Answer: Shunyata Research power cords have been tested with modest beginner and mid-fi equipment as well as the most exotic and sensitive recording devices and electronics. We have yet to find a component that cannot be improved by replacing the power cord with a high-quality design. As long as power supply design is based upon FWBRs or switching supplies, the power cord will always be significant.
MISCONCEPTION #6: High-end power cords just increase the circuit capacitance acting as a high-frequency shunt. There are some power cords that ARE designed this way. Some even insert capacitors within the cable to further increase capacitance. This approach has some positives and many negatives, including the reactive interference with the way many power supplies are designed.
Answer: Capacitance alone cannot account for the differences in a power cord’s performance. There are some very effective aftermarket power cords that have virtually unmeasurable levels of capacitance. These power cables are usually designed around hollow tubes with the conductors inside. The conductors are several inches apart and cannot significantly affect the capacitance of the power circuit.
MISCONCEPTION #7: Power cords are just like speaker cables; the shorter the cable the better.
Answer: A speaker cable conducts an audio signal from the power amplifier to the speaker. The distance is quite small, on the order of a couple of feet to several feet. The quality of a speaker cable is determined by how well it can transmit the signal from the amplifier to the speaker without alteration or signal degradation.

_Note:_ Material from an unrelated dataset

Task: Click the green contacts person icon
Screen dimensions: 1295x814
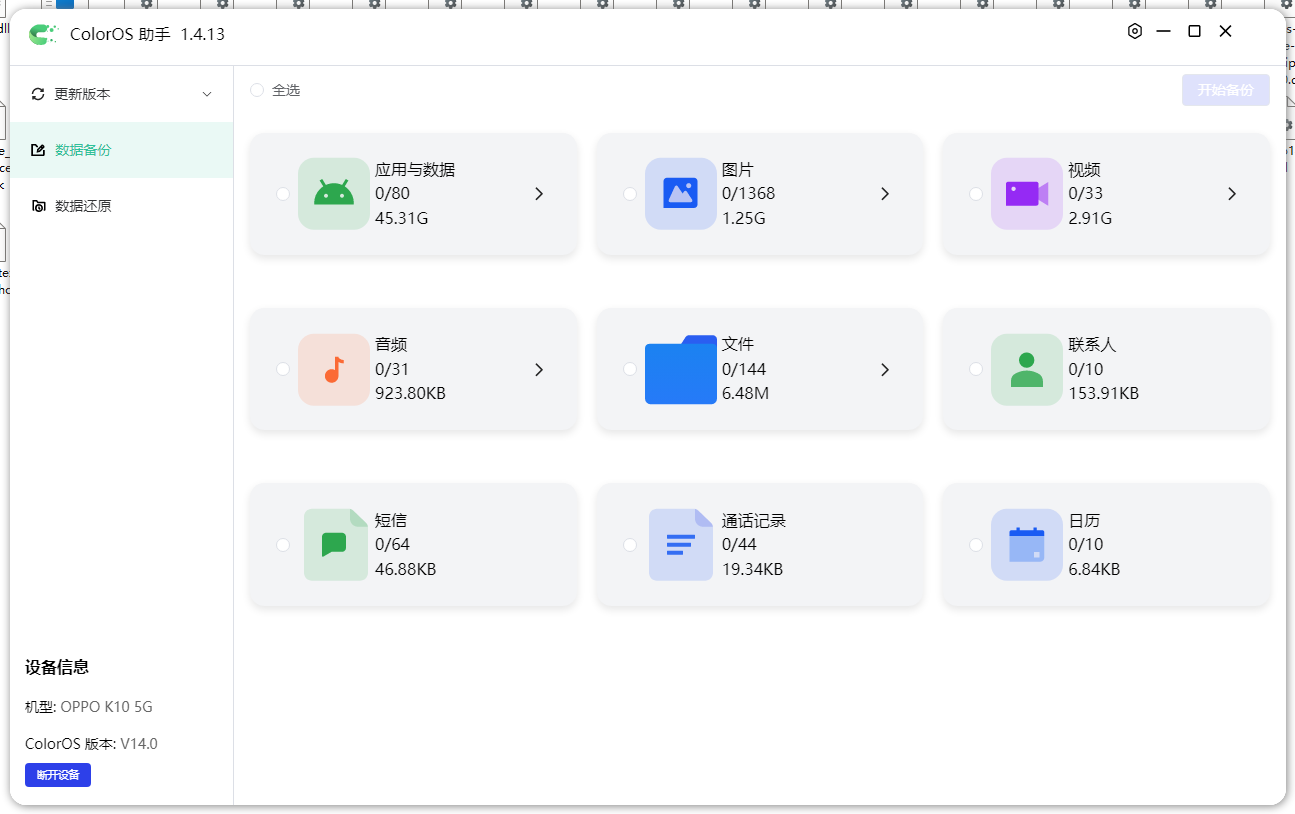Action: click(1026, 370)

A power cable on the other hand is not transmitting an analog signal. It is conducting A.C. power and its sonic superiority will be determined by its ability to deliver current (steady-state and instantaneous) and its ability to deal with the EMI effects of the components to which it is attached.
Since a power cord is composed of a hot and neutral wire that the component sits between, a change in the length of the cord will increase the size of the “buffer” around the component. In the specific case of Shunyata Research — we use patented noise-isolating geometries, shielding and a patented compound that absorbs EMI in some power cord models. Increasing the length of the cable, increases the noise isolation, or coupling effect to the ZrCa-2000 compounds, therefore increasing the performance of the cable.

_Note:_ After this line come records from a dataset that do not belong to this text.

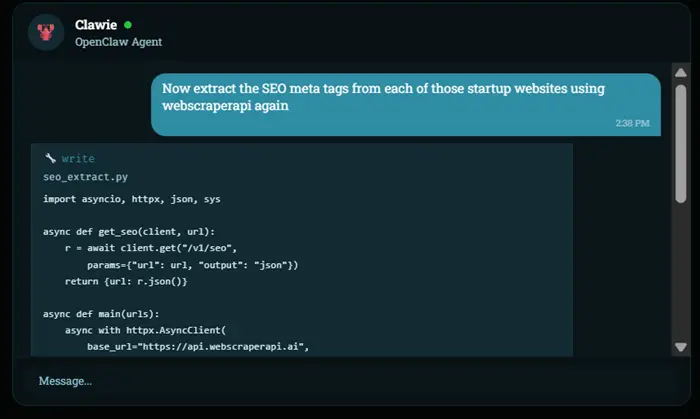Click the async def main(urls) line

click(101, 314)
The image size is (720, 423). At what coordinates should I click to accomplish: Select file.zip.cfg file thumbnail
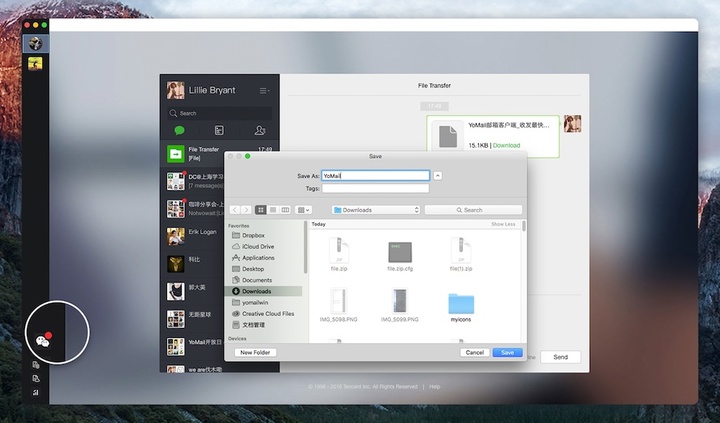tap(401, 255)
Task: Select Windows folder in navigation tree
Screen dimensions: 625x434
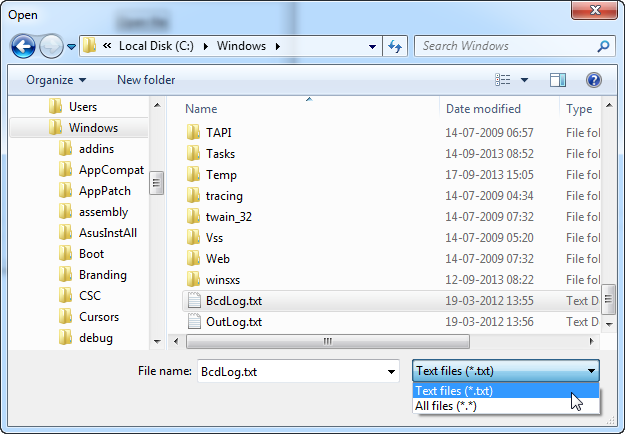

In general, Shunyata Research does not recommend a power cord that is shorter than 3 feet or 1 meter in length for performance ease of use and, or resale reasons. Of course, subtle degrees of audio performance are not the only consideration when putting together an audio system. Aesthetics are also important especially when the system is located in a beautiful home. I just point out the performance differences so that people can make an informed decision when determining the optimum length for their cables.